[Data entries]
---*---
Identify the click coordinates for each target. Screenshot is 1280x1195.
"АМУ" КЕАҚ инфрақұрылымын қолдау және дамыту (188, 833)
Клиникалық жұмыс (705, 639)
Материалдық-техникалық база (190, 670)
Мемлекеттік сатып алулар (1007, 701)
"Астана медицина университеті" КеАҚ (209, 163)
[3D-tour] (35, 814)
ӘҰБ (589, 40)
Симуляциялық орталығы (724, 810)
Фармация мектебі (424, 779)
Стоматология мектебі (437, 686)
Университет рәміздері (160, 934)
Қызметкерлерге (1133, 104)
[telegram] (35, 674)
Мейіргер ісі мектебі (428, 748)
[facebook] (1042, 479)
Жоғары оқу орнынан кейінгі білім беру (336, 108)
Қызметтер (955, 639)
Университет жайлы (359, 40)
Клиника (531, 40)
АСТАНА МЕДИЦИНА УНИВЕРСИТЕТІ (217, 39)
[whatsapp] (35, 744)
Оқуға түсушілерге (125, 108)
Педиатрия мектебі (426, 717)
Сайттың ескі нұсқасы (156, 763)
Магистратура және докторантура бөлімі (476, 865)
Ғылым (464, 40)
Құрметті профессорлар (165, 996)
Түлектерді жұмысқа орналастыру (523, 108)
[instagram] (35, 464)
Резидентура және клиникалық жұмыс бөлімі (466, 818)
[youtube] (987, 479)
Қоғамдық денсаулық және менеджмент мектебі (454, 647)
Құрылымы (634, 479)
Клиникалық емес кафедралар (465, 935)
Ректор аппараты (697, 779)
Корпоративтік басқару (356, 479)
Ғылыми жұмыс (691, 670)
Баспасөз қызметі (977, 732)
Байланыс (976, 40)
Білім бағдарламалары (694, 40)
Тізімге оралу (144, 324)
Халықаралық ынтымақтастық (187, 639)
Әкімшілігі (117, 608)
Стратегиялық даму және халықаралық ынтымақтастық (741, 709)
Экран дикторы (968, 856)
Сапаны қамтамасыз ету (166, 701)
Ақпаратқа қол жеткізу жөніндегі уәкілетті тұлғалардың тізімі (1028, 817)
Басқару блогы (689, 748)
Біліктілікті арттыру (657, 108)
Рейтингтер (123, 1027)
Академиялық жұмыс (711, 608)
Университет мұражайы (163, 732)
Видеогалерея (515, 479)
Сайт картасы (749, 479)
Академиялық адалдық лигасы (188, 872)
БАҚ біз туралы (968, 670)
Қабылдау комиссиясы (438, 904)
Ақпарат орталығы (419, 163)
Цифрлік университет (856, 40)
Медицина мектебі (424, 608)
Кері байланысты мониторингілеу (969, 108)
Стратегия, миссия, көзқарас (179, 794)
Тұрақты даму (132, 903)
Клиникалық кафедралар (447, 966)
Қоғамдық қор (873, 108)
---*---
Each line above that includes "мектебі" should be shown.

Written response
Фармация мектебі (424, 779)
Стоматология мектебі (437, 686)
Мейіргер ісі мектебі (428, 748)
Педиатрия мектебі (426, 717)
Қоғамдық денсаулық және менеджмент мектебі (454, 647)
Медицина мектебі (424, 608)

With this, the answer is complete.